They were not to make any statements that they could not support by a specific use of language that actually occurred in the text. They were asked, in other words, to begin by reading texts closely as texts and not to move at once into the general context of human experience or history. Much more humbly or modestly, they were to start out from the bafflement that such singular turns of tone, phrase, and figure were bound to produce in readers attentive enough to notice them and honest enough not to hide their non-understanding behind the screen of received ideas that often passes, in literary instruction, for humanistic knowledge. This very simple rule, surprisingly enough, had far-reaching didactic consequences. I have never known a course by which students were so transformed. Some never saw the point of thus restricting their attention to the matter at hand and of concentrating on the way meaning is conveyed rather than on the meaning itself. Others, however, caught on very quickly and, henceforth, they would never be the same. The papers they handed in at the end of the course bore little resemblance to what they produced at the beginning. What they lost in generality, they more than made up for in precision and in the closer proximity of their writing to the original mode. It did not make writing easier for them for they no longer felt free to indulge in any thought that came into their head or to paraphrase any idea they happened to encounter. The profession is littered with the books that the students of Reuben Brower failed to write. Good readers often are spare writers and in the present state of literary studies, that is all to the good.

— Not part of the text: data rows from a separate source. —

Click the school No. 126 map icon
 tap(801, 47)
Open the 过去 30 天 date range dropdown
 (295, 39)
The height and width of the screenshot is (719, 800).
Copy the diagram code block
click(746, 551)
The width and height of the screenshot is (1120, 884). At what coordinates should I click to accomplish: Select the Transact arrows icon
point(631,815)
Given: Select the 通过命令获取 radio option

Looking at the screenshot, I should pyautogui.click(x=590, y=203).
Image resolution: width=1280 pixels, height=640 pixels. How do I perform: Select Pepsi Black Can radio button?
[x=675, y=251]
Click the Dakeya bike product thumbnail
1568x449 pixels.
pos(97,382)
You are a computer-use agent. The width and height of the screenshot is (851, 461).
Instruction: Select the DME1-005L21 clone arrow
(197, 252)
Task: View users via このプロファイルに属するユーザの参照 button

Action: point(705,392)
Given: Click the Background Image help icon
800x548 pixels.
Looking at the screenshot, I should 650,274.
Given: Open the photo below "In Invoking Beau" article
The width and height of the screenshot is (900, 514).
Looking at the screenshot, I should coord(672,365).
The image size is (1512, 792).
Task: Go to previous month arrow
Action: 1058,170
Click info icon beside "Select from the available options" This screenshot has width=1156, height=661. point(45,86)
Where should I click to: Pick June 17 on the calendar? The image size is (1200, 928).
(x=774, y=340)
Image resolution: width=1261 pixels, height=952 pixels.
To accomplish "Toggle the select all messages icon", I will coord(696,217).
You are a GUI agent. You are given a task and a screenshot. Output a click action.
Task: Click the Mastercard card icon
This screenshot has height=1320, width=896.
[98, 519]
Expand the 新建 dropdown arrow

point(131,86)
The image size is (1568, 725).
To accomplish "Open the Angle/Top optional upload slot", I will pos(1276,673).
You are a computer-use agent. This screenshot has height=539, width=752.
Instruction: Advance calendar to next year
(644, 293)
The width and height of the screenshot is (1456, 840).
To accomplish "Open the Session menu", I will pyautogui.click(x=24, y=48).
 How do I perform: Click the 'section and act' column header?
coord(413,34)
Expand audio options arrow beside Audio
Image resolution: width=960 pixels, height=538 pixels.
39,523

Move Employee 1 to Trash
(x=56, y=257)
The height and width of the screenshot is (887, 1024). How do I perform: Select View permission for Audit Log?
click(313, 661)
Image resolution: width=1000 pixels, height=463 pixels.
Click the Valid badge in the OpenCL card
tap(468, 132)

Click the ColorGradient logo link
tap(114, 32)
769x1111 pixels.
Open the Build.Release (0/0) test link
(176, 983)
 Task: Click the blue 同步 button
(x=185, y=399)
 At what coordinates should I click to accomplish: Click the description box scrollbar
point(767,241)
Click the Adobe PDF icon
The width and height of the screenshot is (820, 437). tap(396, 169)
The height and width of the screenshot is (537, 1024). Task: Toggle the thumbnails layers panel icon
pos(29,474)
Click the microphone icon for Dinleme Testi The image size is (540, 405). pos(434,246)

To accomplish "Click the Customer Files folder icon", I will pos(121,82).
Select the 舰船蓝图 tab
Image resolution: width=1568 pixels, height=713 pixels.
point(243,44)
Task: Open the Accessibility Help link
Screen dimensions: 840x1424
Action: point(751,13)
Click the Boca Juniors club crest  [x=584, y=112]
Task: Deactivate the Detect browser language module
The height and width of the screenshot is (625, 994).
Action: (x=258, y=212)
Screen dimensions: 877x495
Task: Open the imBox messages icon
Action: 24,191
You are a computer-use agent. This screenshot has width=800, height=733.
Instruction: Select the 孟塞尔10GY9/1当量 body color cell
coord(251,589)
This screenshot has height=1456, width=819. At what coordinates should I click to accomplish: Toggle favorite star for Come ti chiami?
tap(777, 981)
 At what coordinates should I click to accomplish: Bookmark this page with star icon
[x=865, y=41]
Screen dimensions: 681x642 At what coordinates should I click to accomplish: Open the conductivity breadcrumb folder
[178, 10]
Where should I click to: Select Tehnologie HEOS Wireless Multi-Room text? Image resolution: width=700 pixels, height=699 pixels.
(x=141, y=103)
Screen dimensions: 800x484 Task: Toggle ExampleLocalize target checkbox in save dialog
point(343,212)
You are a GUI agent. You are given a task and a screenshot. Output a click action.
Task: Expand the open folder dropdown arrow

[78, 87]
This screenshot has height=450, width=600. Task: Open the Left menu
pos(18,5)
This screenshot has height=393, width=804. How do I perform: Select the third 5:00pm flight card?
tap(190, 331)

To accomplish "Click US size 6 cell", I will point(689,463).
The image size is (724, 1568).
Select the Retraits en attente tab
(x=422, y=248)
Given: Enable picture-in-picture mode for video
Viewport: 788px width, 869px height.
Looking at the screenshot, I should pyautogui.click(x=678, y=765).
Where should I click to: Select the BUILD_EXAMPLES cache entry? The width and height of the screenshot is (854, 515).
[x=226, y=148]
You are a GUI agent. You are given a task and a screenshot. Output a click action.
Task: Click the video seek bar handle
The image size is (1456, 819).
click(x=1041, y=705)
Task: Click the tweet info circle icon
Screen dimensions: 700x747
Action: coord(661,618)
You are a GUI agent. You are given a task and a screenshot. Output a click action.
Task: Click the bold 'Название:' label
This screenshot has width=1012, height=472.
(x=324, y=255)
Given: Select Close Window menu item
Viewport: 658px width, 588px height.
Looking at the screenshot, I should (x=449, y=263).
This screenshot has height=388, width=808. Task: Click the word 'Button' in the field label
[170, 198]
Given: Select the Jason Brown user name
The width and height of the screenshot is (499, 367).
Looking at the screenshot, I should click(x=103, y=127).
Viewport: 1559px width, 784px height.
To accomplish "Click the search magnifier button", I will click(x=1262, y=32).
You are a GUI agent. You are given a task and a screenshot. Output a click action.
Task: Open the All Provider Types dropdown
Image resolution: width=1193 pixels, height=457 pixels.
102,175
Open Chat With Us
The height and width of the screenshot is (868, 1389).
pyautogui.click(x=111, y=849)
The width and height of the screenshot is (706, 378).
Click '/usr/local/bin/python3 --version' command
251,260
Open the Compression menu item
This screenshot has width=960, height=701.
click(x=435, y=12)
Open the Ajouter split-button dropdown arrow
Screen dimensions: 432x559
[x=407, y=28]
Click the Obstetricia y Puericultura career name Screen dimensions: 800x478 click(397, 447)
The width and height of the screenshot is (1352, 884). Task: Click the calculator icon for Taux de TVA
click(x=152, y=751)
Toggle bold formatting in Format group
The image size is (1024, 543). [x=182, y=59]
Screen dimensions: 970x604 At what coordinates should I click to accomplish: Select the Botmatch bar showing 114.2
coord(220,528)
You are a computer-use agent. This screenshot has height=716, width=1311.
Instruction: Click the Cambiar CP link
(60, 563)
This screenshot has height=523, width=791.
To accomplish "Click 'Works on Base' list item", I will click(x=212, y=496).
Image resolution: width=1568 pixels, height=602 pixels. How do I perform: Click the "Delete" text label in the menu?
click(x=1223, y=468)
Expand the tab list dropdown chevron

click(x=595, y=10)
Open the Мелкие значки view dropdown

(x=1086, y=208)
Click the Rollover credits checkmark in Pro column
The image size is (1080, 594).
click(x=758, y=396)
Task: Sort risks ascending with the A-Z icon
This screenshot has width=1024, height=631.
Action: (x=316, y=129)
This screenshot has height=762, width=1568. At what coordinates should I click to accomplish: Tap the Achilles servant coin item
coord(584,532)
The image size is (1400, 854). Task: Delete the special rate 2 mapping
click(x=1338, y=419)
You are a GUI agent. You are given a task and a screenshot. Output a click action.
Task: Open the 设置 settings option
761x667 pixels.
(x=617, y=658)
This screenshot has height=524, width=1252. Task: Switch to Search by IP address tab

Here was a course, then, utterly devoid of subversive intentions as well as of theoretical objections. The conceptual and terminological apparatus was kept to a minimum, with only a few ordinary language terms for metalanguage. The entire stance was certainly not devoid of its own ideological and methodological assumptions, yet they managed to remain implicit without interfering with the procedures. Reuben Brower had a rare talent, not out of respect for the delicacy of language, for keeping things as tidy as a philosophical investigation ought to be yet, at the same time, entirely pragmatic. Mere reading, it turns out, prior to any theory, is able to transform critical discourse in a manner that would appear deeply subversive to those who think of the teaching of literature as a substitute for the teaching of theology, ethics, psychology, or intellectual history. Close reading accomplishes this often in spite of itself because it cannot fail to respond to structures of language which it is the more or less secret aim of literary teaching to keep hidden. Attention to the philological or rhetorical devices of language is not the same as aesthetic appreciation, although the latter can be a way of access to the former. Perhaps the most difficult thing for students and teachers of literature to realize is that their appreciation is measured by the analytical rigor of their own discourse about literature, a criterion that is not primarily or exclusively aesthetic. Yet it separates the sheep from the goats, the consumers from the professors of literature, the chit-chat of evaluation from actual perception. The personal experience of Reuben Brower's Humanities 6 was not so different from the impact of theory on the teaching of literature over the past ten or fifteen years. The motives may have been more revolutionary and the terminology was certainly more intimidating. But, in practice, the tum to theory occurred as a return to philology, to an examination of the structure of language prior to the meaning it produces.

This is so even among the most controversial French theoreticians. Foucault's first major book, Les mots et les chases, as its title indicates, has to do with the referential relationship between language and reality, but it approaches the question not in terms of philosophical speculation but, much more pragmatically, as it appears in the methodological innovations of social scientists and philologists. Whereas Derrida's starting point, though more traditionally "philosophical" in appearance, stresses the empirical powers of language over those of intuition and knowledge. His critique of phenomenology in the name of linguistics, by way of Husserl and Saussure, bears this out. Even in the case of Nietzsche, a frequent point of reference for all these writers, the accent falls on Nietzsche the philologist rather than on Nietzsche the existential nihilist. Why, then, the cries of doom and the appeals to mobilization against a common enemy? It appears that the return to philology, whether it occurs casually or as a consequence of highly self-conscious, philosophical mutations, upsets the taken-for-granted assumptions with which the profession of literature has been operating. As a result, the attribution of a reliable, or even exemplary, cognitive and, by extension, ethical function to literature indeed becomes much more difficult.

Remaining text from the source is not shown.